Secure, talented, older developers, in my experience, tend to be open to whatever technology is most appropriate. They have confidence in their ability to learn new things. And see the good traits of any tech, as well as the bad one—a necessary skill if you’re going to be the kind of developer who can make traction in any situation.
The platform fetishists can only really work from inside their special tower.
The last time I tried putting a REST API in front of my predictive model, I used plumbr. I also then learned that the R runtime was single threaded, so that only 1 request could be processed at a time. I don’t know how you can overcome this, and it makes things significantly difficult to put into a real production environment.

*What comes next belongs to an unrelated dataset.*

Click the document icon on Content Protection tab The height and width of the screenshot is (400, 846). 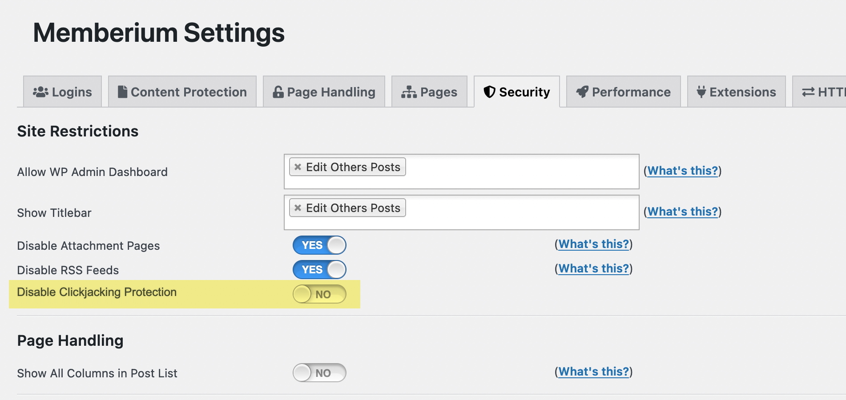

I’m sure someone will chime in that there are different runtimes, like Microsoft’s (does this run on MacOS? If not, how can I use it to develop and test on my laptop) or some expensive RStudio solution.
The fact is you have none of those problems in e.g., Python. Although I would prefer to use Caret for many predictive modeling tasks, it is non-trivial to take the R runtime to production. That was what I walked away with.
- is based on scheme, a HN favourite;
- integrates very well with C++ through RCpp allowing you to do whatever you want. 9/10 times someone already went through the trouble for you.